◆ **Exercise aim**: Write out again, exactly as they appear, the lines from the start of the data below through the line with "Task: Click the FROM EMAIL field label"; no pictures.

---------------

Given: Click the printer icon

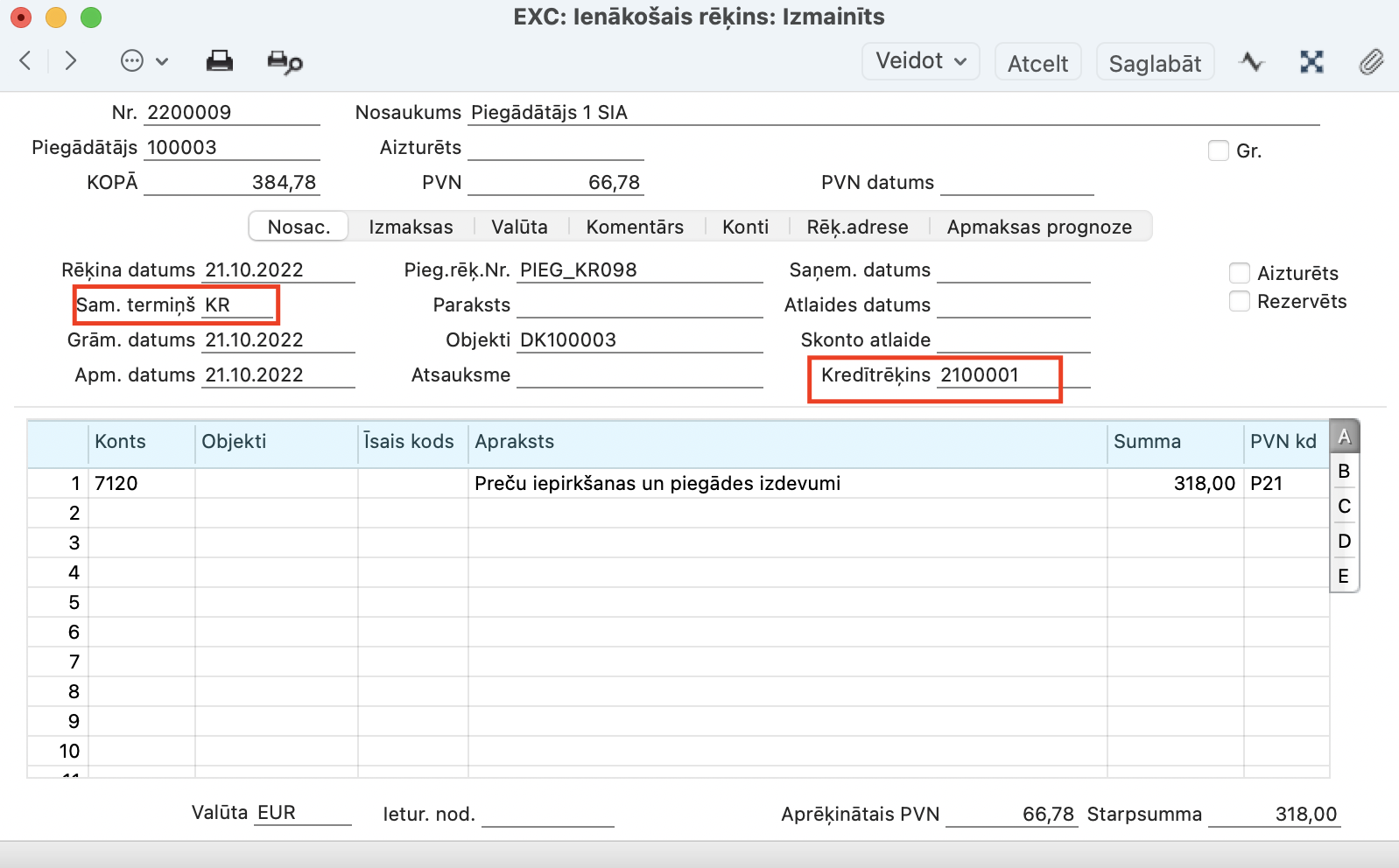Looking at the screenshot, I should tap(219, 61).
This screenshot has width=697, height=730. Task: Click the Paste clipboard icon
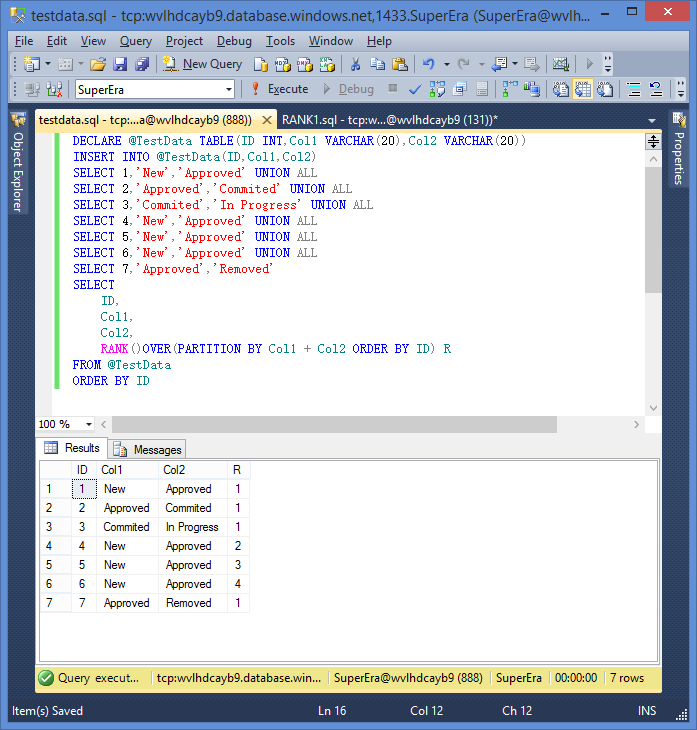(x=398, y=64)
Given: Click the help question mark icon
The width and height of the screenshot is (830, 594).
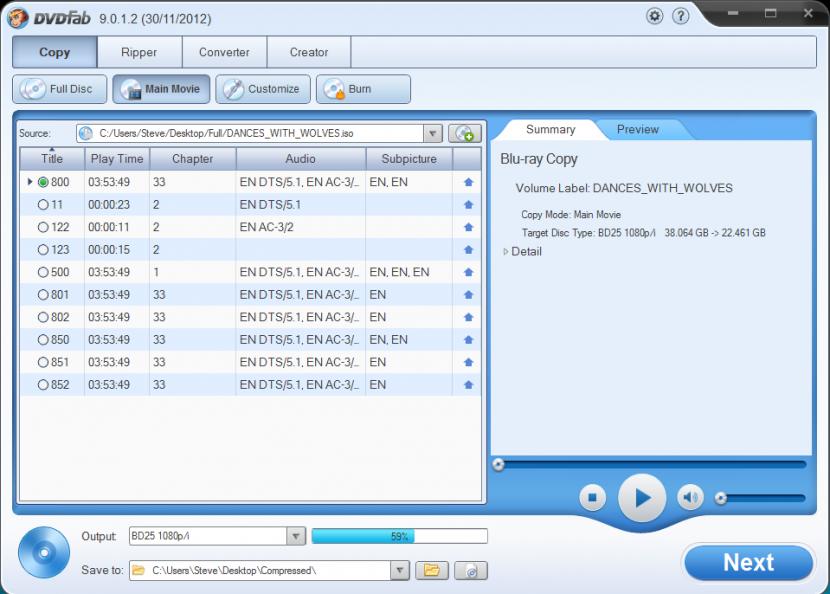Looking at the screenshot, I should pyautogui.click(x=680, y=16).
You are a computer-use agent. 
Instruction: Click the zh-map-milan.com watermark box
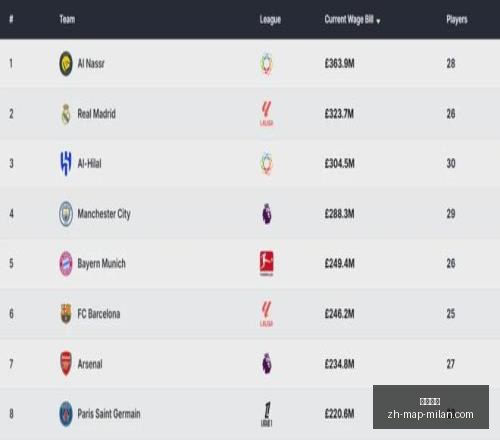(x=431, y=407)
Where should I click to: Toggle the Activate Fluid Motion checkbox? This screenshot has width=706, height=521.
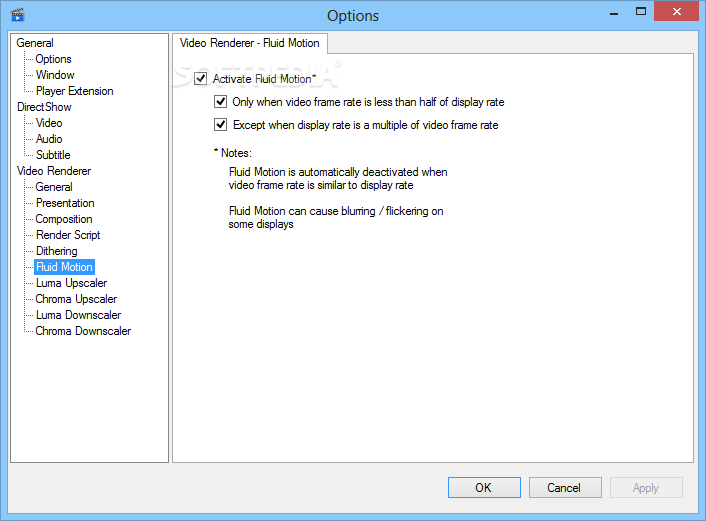click(200, 79)
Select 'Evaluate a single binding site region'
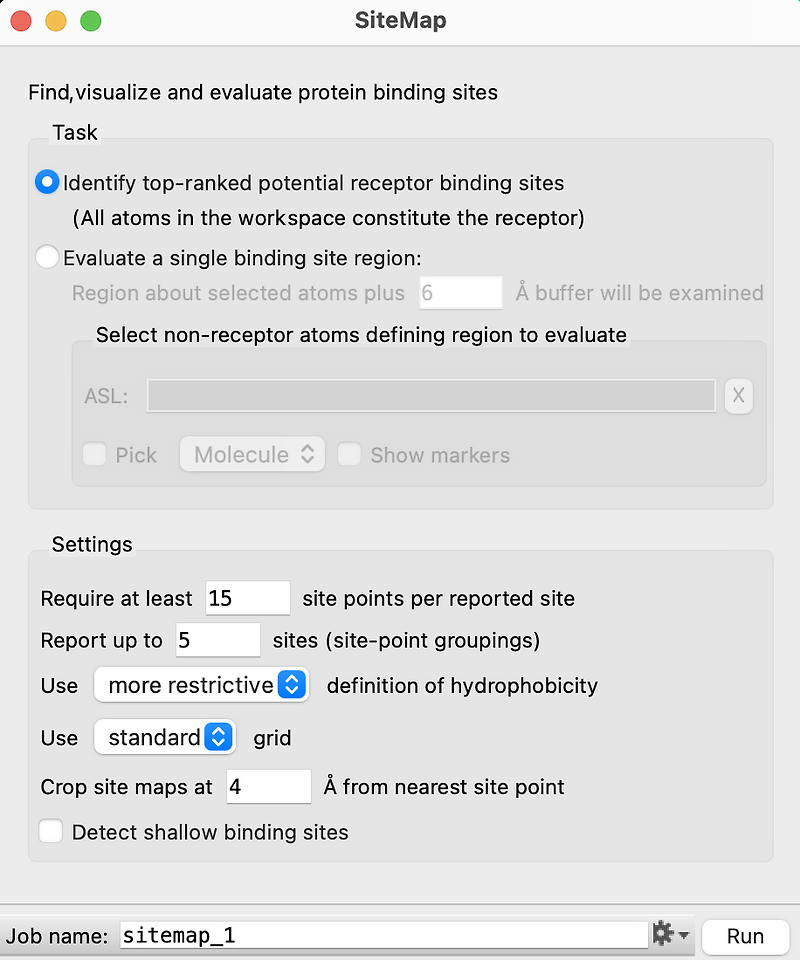800x960 pixels. [47, 257]
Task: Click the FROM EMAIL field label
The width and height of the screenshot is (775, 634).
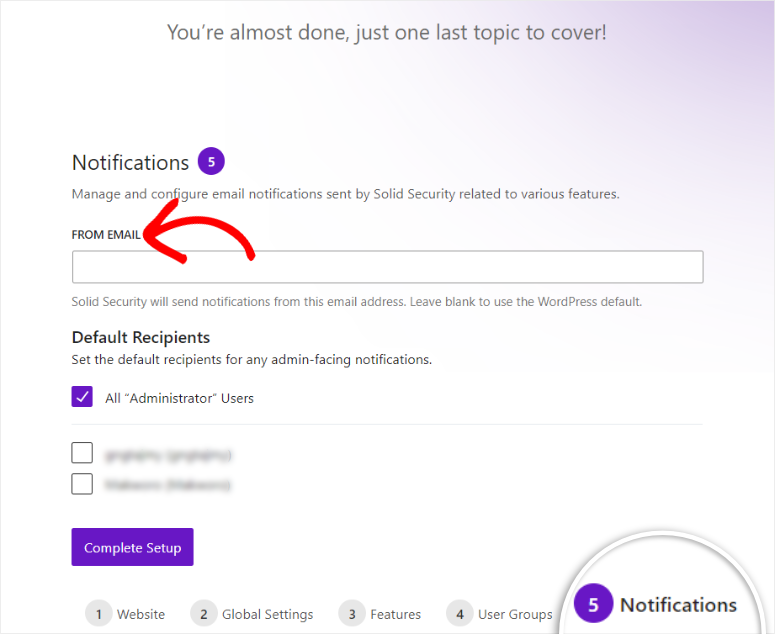Action: pos(106,235)
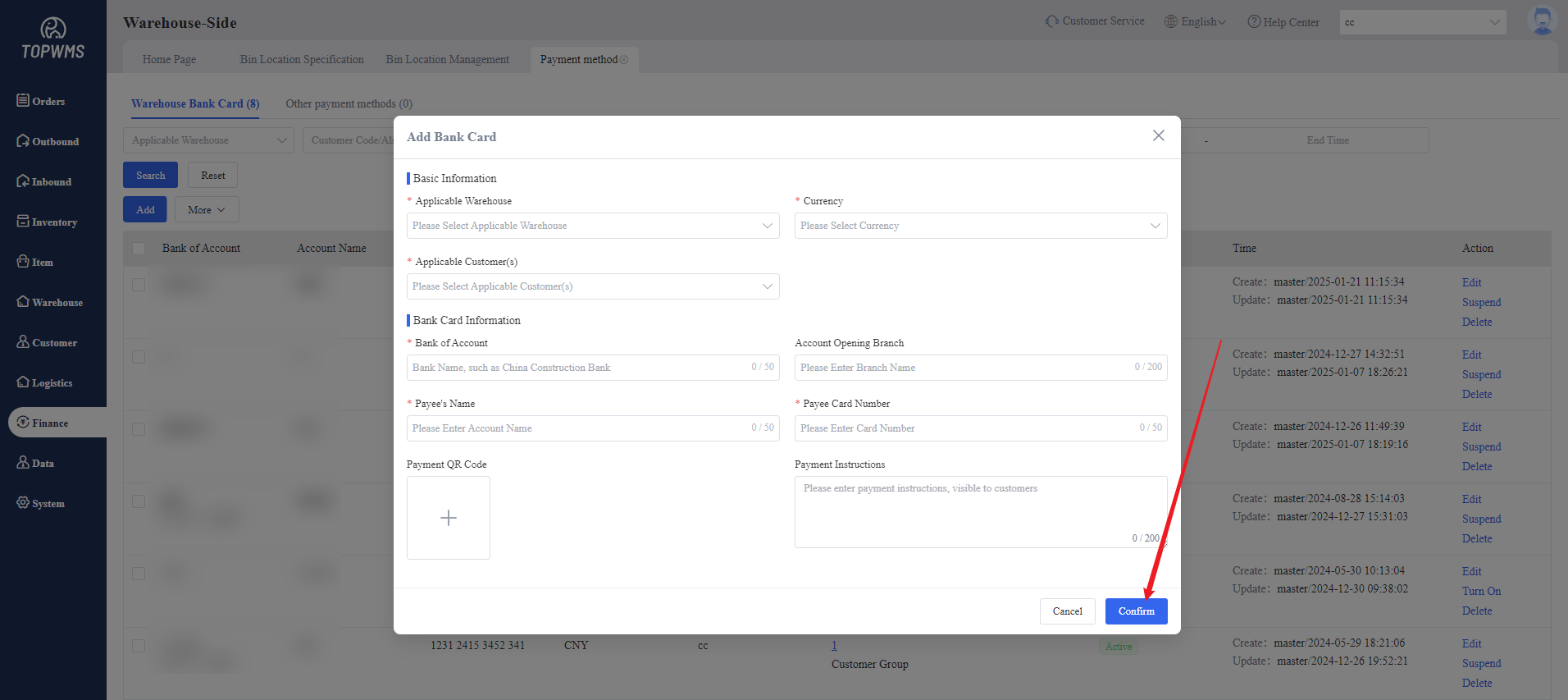Check the first table row checkbox
Image resolution: width=1568 pixels, height=700 pixels.
139,285
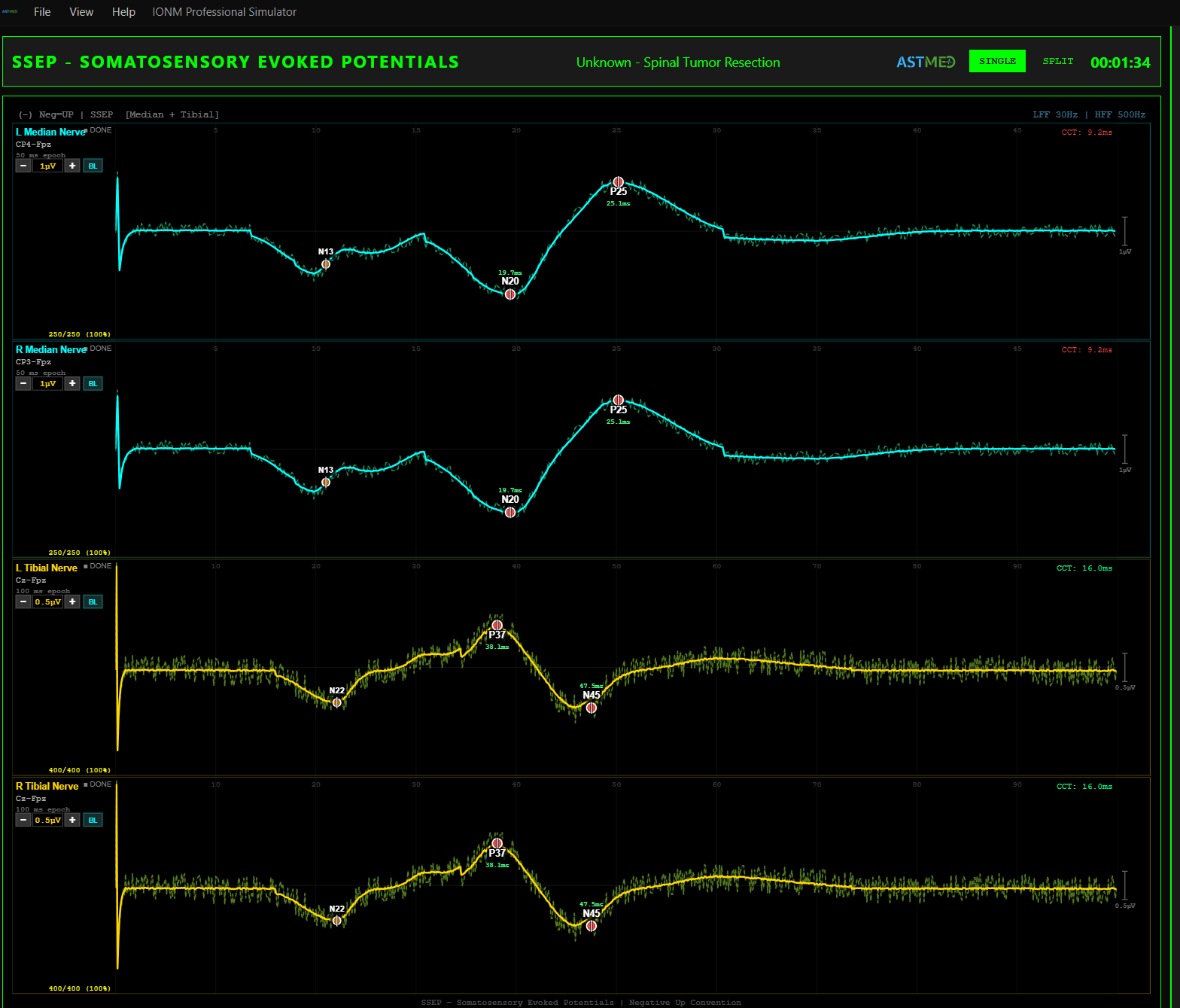The width and height of the screenshot is (1180, 1008).
Task: Decrease gain on R Tibial Nerve
Action: click(23, 820)
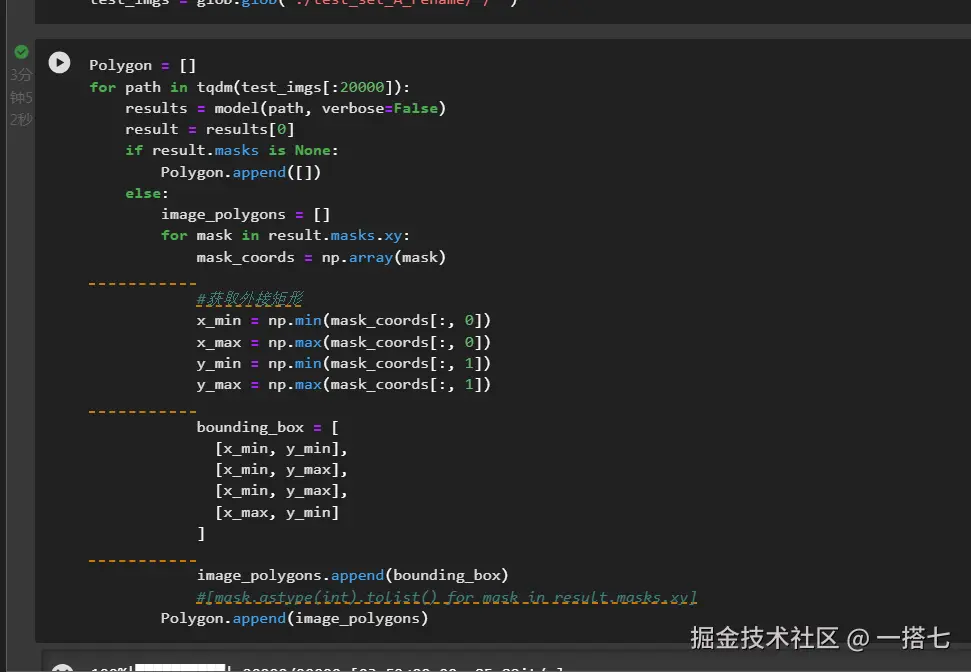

---------------

◆ **Output for this task**:
Given: Click the printer icon

Looking at the screenshot, I should tap(219, 61).
This screenshot has width=697, height=730. Task: Click the Paste clipboard icon
(x=398, y=64)
Given: Click the help question mark icon
The width and height of the screenshot is (830, 594).
Looking at the screenshot, I should pyautogui.click(x=680, y=16).
You are a computer-use agent. 
Instruction: Click the zh-map-milan.com watermark box
(x=431, y=407)
Where should I click to: Toggle the Activate Fluid Motion checkbox? This screenshot has width=706, height=521.
click(200, 79)
Select 'Evaluate a single binding site region'
800x960 pixels. [47, 257]
Task: Click the FROM EMAIL field label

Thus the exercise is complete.